/kafkloud

Kafka Roundtrip Acquisition and Processing Platform (KRAPP)

Primary LanguageTypeScriptApache License 2.0Apache-2.0

kafkloud

Kafka Roundtrip Acquisition and Processing Platform (KRAPP)

Description

Project to get experience with and demonstrate implementation and cloud deployment of a service suite involving data flow through Kafka, supporting multiple producers and consumers, with a feedback loop.

Repository

The project is source-controlled as in GitHub as a "monorepo" in which all necessary components are self-contained.

Technologies

Multiple technologies were targeted for inclusion in order to meet the projects' goals, including:

Requirements

The primary "business use case" for this project is to gain and demonstrate experience with the target technologies identified above.

  • A nice to have is to create something that's actually useful 🤭.

Design

Normally, projects start with a functional requirement and work towards a design that meets those. However, the design here is motivated by finding some reasonable functional requirements to meet the experiential requirements at hand; that is, a design that has some relevance to systems providing real value (e.g., for data processing), but mostly to give an opportunity to use & practice the targeted technologies.

The idea that "won" the search for functional requirements is for a data processing platform that uses Kafka as its "backbone" for communicating events or messages between other components, similar to what is fashionable these days for such a popular paradigm. One of the non-functional benefits expected from such a design is re-use and extensibility: I can only hope that additional (perhaps more valuable 😊) use cases might be able to leverage this framework in the future.

First Use Case

First Use Case Diagram (diagram created with excalidraw)

Keeping it simple, the first delivery milestone demonstrated flow of information across several components. The following components / endpoints facilitated demonstration of having met this goal:

Component: portal

  • DoIt - UI button triggering a call to producer resulting in a message being sent to streamer
  • IsDone - UI control or display informing user of the status of processing of the message

Component: producer

  • /produce - HTTP POST endpoint triggering creation and delivery of message(s) to streamer

Component: streamer

  • Standard Kafka APIs are used the inbound and outbound endpoint(s) for streamer

Component: consumer

  • /status - HTTP GET endpoint retrieving the evidence of producer message(s)

Second Use Case

In order to get on the bandwagon of experience with Large Language Models, another component endearingly named seer (mainly due to the level of insight it's expected to bring), was added to Kafkloud, and hung directly on to streamer for its interaction with the other components.
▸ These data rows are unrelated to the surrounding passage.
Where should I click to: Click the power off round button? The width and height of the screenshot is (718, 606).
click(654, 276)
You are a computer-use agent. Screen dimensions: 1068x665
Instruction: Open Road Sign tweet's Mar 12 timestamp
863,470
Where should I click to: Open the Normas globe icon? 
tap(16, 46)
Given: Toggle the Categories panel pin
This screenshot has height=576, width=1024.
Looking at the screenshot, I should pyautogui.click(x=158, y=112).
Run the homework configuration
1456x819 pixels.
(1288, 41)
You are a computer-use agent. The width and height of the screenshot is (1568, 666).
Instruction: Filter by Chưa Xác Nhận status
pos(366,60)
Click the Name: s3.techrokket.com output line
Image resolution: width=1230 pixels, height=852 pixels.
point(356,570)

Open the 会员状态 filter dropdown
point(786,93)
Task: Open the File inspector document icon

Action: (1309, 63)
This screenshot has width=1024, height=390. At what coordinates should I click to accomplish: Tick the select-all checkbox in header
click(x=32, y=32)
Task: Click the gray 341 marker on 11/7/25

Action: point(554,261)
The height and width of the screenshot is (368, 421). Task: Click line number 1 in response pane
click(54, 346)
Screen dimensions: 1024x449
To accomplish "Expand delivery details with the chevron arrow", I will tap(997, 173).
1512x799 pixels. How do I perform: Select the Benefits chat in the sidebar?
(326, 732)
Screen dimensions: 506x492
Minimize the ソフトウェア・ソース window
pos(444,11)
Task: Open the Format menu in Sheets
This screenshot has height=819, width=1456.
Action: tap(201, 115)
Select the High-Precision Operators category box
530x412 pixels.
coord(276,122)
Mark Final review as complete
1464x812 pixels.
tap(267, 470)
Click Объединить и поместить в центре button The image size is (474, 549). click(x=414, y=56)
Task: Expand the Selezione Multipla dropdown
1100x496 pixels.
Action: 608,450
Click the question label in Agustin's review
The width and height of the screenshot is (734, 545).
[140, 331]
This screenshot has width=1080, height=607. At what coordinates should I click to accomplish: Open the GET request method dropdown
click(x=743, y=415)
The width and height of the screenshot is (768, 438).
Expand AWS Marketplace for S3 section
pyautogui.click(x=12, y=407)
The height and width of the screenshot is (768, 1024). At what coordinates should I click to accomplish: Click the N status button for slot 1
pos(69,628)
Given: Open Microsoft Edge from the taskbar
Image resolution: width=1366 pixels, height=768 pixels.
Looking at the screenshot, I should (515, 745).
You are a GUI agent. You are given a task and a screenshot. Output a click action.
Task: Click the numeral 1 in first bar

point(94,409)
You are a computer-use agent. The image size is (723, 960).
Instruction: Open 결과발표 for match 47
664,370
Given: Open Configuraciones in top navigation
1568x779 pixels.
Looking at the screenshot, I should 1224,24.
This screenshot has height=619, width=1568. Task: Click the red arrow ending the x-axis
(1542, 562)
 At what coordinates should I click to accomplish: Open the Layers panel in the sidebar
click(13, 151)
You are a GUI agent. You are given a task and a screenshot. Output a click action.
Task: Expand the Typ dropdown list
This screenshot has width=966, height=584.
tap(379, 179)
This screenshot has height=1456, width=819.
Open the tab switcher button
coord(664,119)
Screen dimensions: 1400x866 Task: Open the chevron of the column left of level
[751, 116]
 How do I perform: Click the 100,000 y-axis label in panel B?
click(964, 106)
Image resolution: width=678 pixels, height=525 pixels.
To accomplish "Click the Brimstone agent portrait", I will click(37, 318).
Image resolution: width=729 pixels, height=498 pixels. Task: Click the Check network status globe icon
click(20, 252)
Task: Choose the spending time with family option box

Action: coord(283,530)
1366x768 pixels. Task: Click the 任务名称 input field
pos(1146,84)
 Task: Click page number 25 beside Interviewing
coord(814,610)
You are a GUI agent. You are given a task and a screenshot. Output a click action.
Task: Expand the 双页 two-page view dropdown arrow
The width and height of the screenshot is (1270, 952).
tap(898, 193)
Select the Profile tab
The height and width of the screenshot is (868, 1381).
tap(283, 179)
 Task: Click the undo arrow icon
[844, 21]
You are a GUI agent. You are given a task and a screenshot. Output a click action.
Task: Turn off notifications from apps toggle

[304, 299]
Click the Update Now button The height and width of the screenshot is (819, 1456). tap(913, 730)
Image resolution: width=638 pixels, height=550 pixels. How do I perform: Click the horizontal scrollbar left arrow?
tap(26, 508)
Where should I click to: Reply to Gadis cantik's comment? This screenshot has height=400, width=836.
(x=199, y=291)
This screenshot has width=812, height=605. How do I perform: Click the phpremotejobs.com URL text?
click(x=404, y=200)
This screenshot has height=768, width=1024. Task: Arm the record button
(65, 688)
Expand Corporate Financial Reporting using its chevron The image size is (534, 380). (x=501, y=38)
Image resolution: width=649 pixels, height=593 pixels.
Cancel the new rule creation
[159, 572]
Depiction of this change and the resulting augmented set of components:

Kafkloud with Seer

The following sequence depicts the targeted main flow for this use case:

User interaction as depicted above required an enhancement / generalization of the portal component, so the following sketch was produced as a target for the needed change:

Redesigned Portal Sketch

Implementation

An envisioned implementation satisfying the goals outlined above comprises three independent deployment components:

  • A front-end portal to operate / control the stack
  • A producer to generate messages into streamer that uses Kafka
  • A consumer to process data supplied by the streamer

Summary notes are below, and are augmented in docs.

The components of kafkloud are described below.

portal

The primary functional concern of portal is to provide the main user interface for the kafkloud stack.

To satisfy the goal of gaining more experience with React and Typescript, the front-end service can be created with them. And, because of its newness and popularity, the NextJS framework could be a good one to leverage with both React and Typescript.

May 3rd Update: Accessing portal

The portal application deployed in Kubernetes can be accessed at http://localhost:30080 through "port forwarding", e.g.:

$ kubectl port-forward -n kafkloud $(kubectl get pods -n kafkloud -l component=portal --no-headers -o jsonpath='{.items[0].metadata.name}') 30080:3000

producer

The primary concern of producer is to send events / messages (e.g., as a "data stream") into streamer.

To favor gaining additional experience using NodeJS in a back-end context, this will be built using ExpressJS and Typescript.

streamer

The primary concern of streamer is to accept data (e.g., representing "events" or other types of "messages") on one end, and make them available to one or more consumer(s) on the other end.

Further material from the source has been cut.